Copy everything from the line containing "Image resolution: width=595" down to the end of the data, changing "dropdown" to "drop-down menu" and keeping all else the same. Leave the pictures out of your answer.
## Begin
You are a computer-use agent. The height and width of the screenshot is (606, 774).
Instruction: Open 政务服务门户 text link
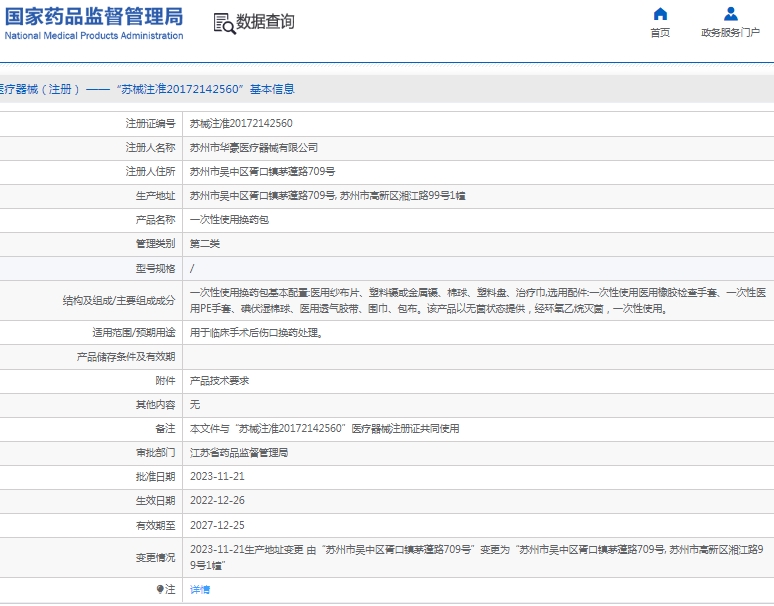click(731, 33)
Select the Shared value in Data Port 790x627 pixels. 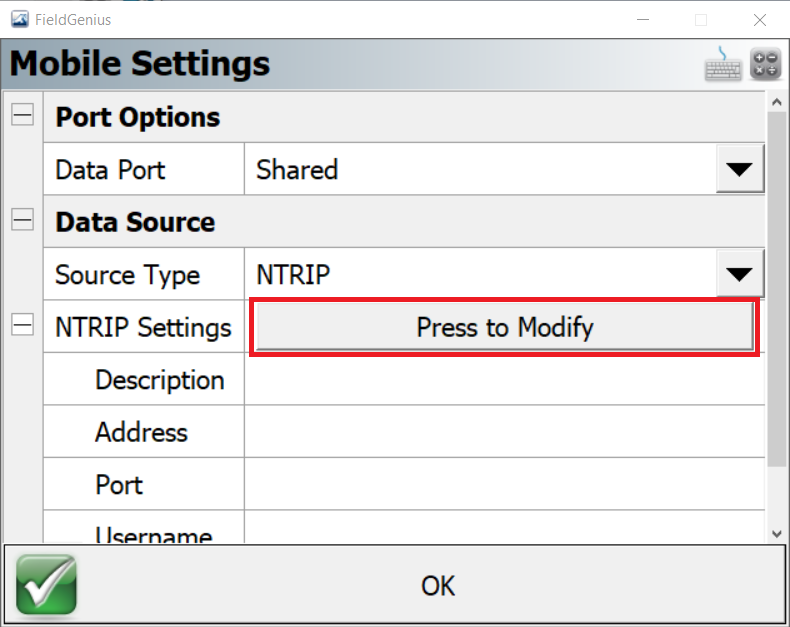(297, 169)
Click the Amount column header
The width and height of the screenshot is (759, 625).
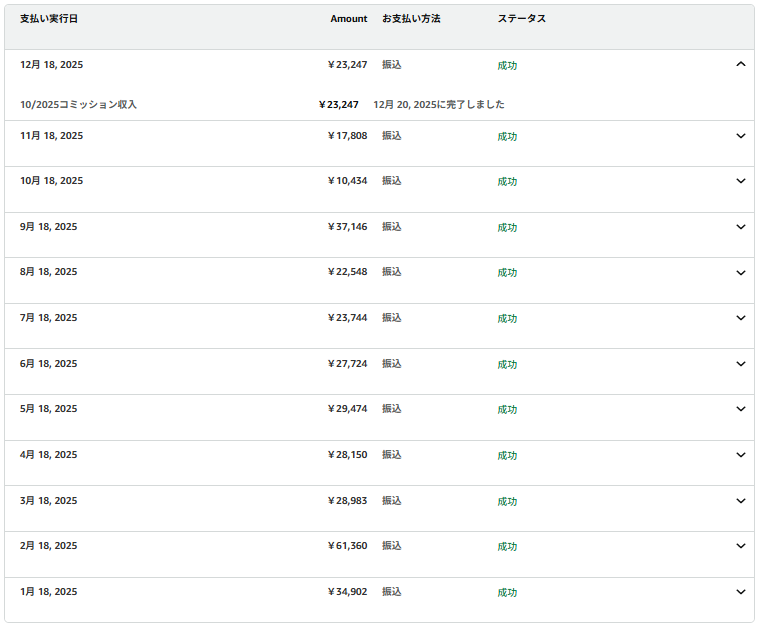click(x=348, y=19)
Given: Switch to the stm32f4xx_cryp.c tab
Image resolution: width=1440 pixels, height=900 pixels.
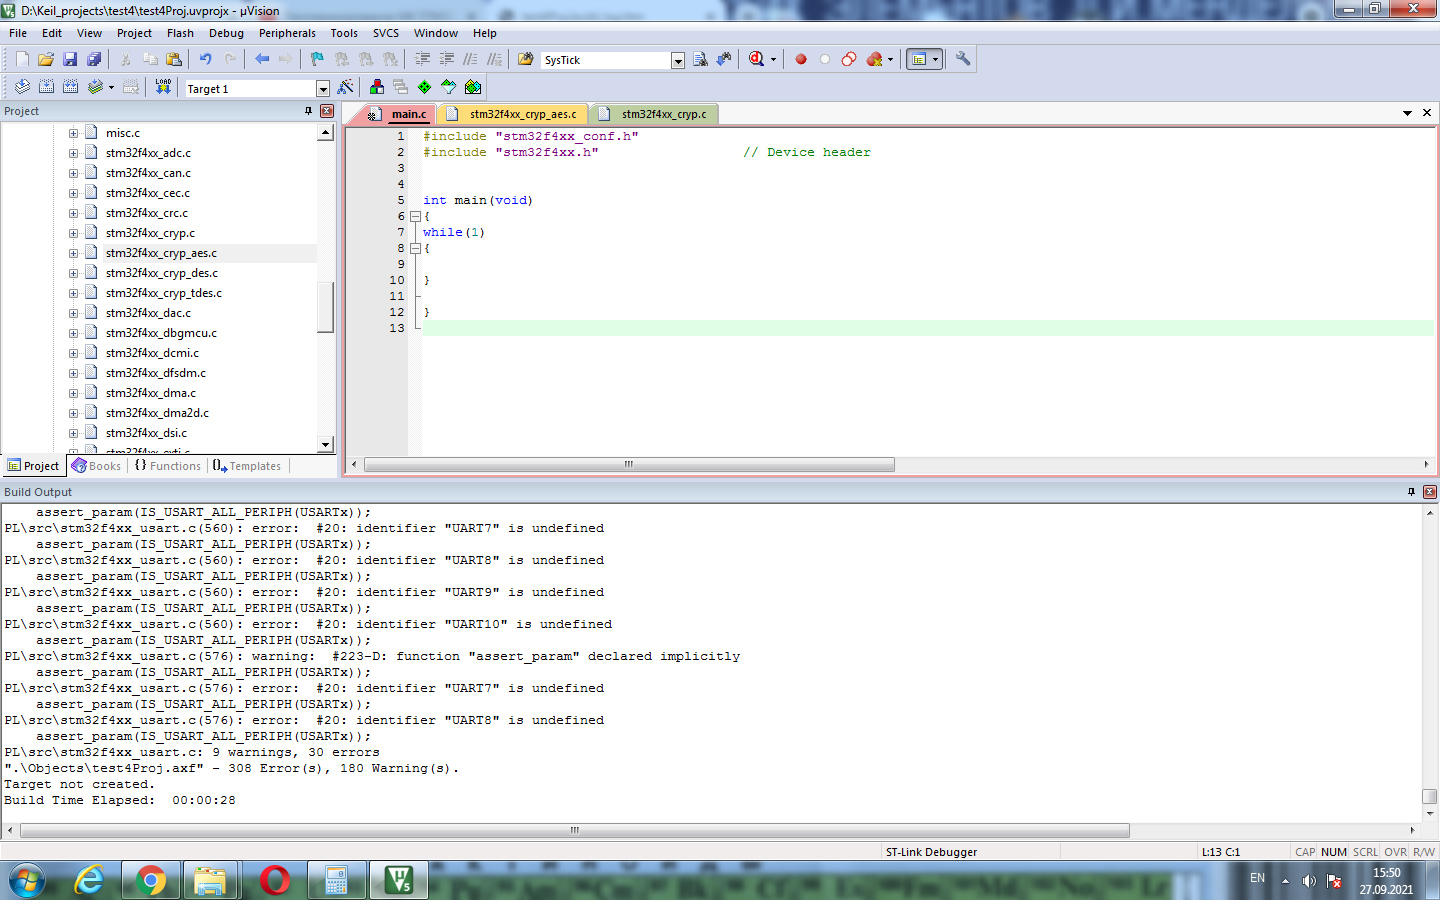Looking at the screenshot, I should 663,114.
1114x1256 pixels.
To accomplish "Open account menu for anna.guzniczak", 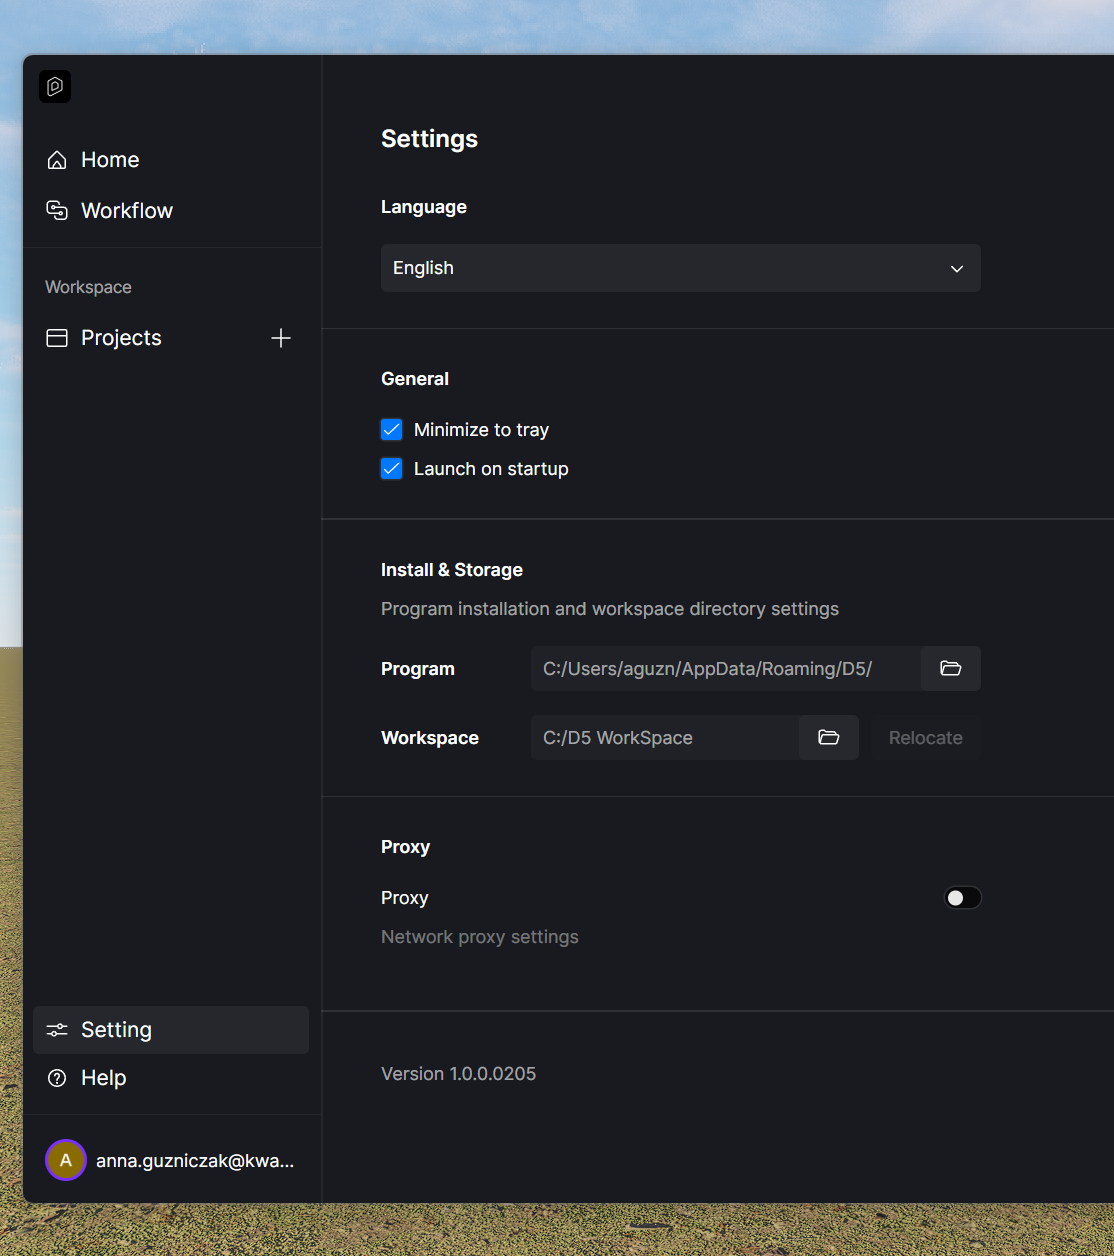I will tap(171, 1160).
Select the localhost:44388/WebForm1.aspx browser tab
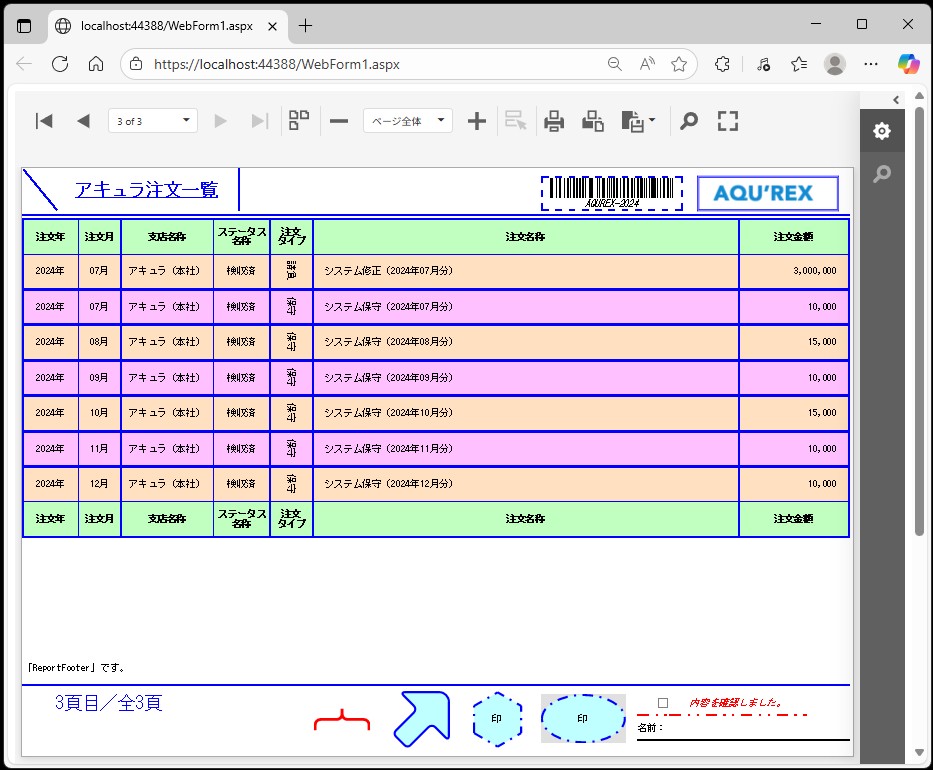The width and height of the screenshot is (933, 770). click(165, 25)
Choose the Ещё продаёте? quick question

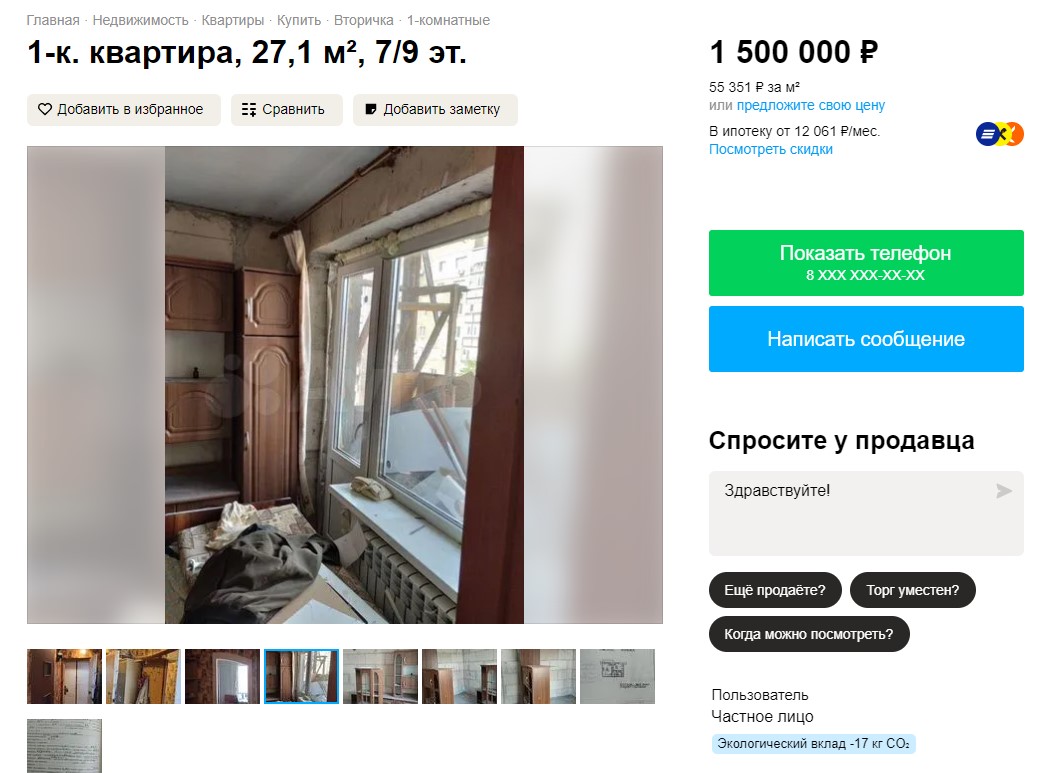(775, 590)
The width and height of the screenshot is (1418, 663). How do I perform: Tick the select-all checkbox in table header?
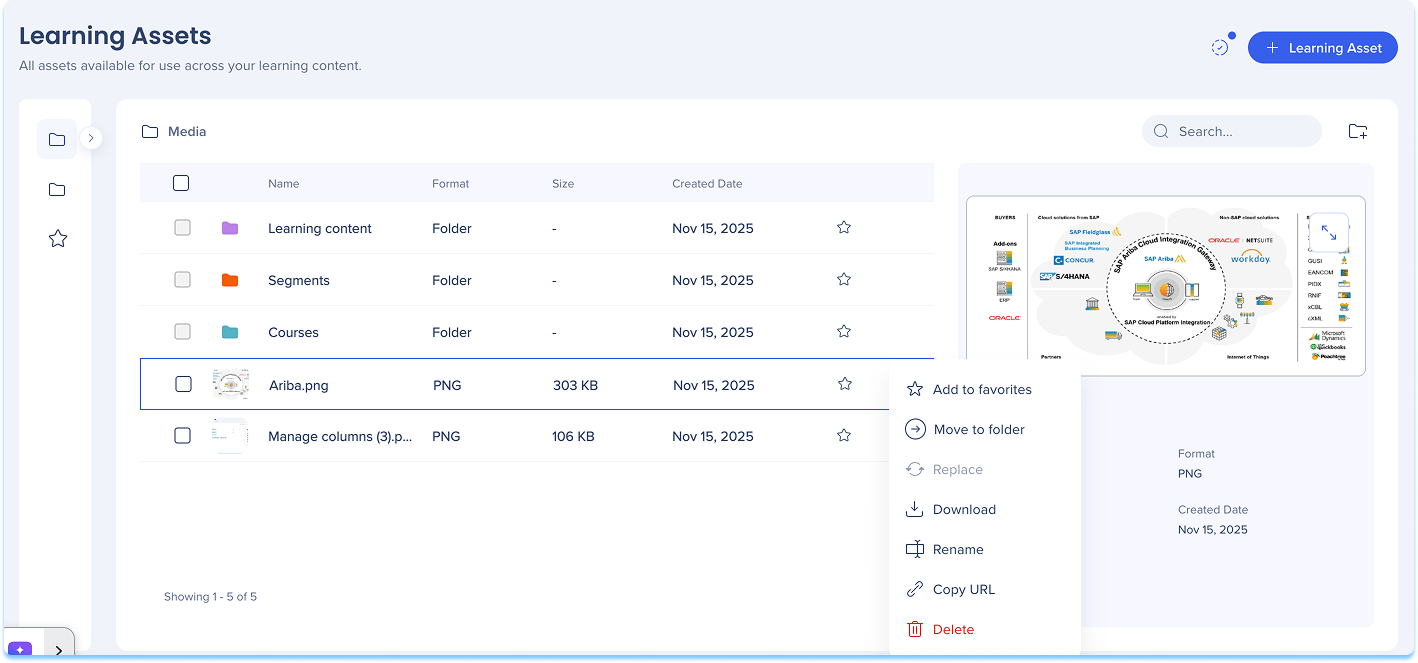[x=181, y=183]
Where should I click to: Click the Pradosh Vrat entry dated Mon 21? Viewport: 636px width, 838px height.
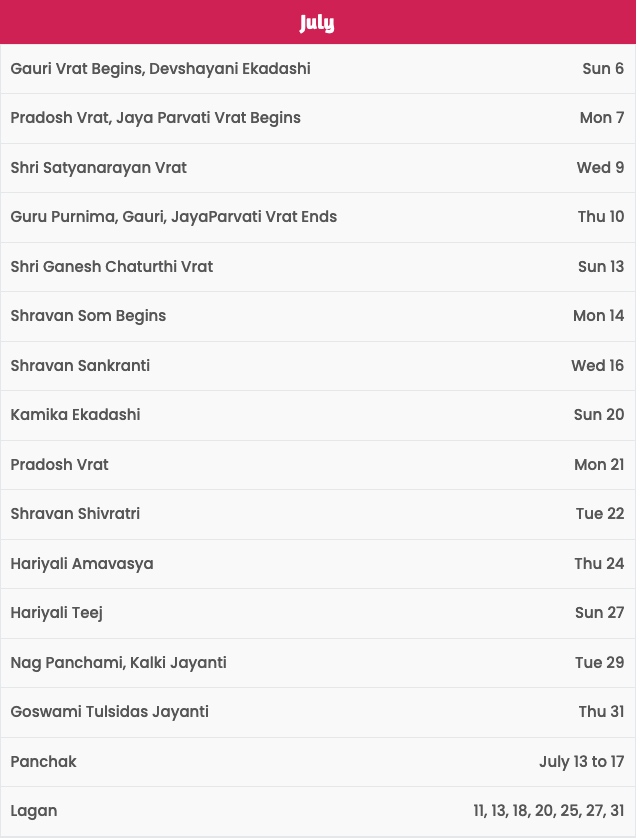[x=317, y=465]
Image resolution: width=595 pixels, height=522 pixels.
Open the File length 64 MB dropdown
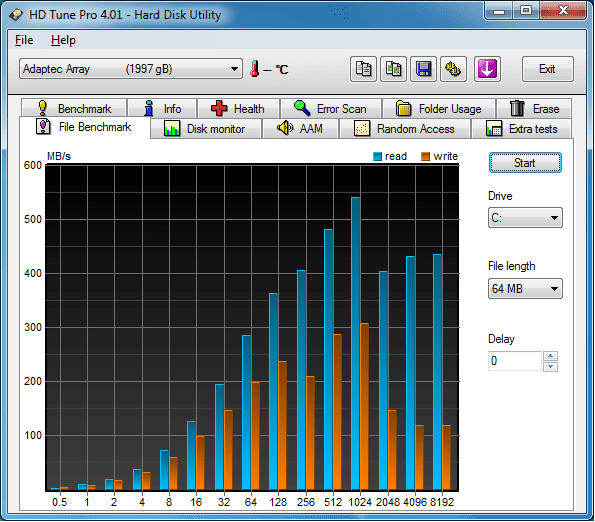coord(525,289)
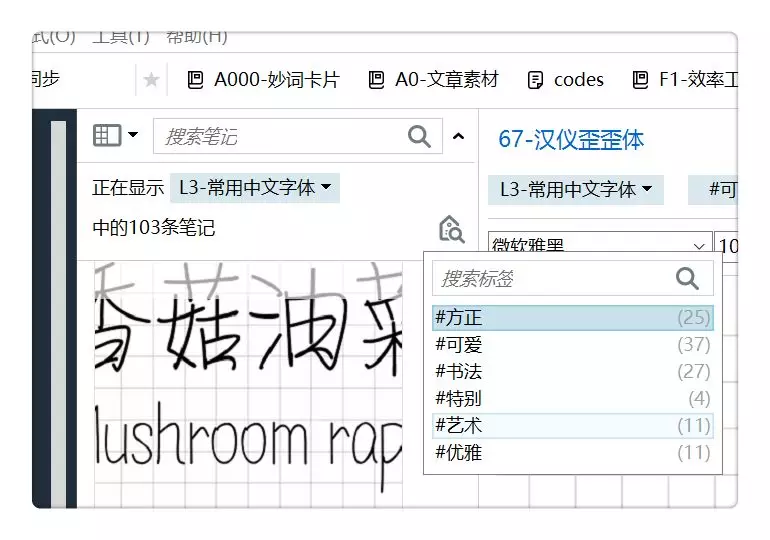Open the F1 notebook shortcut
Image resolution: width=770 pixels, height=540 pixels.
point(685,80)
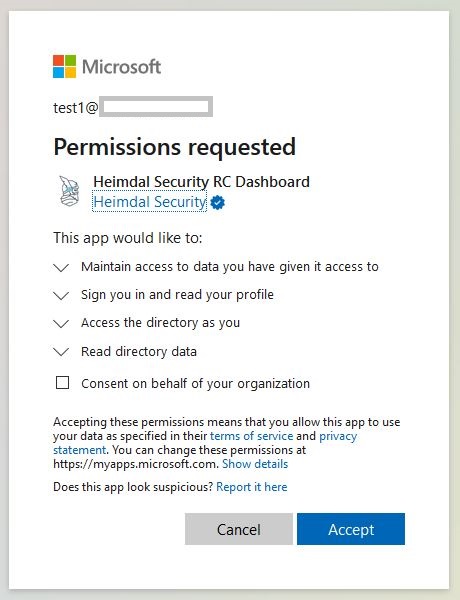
## End
• ANSWER TO THE PROBLEM:
Image resolution: width=595 pixels, height=522 pixels.
Open the File length 64 MB drop-down menu
coord(525,289)
Open the F1 notebook shortcut
Image resolution: width=770 pixels, height=540 pixels.
point(685,80)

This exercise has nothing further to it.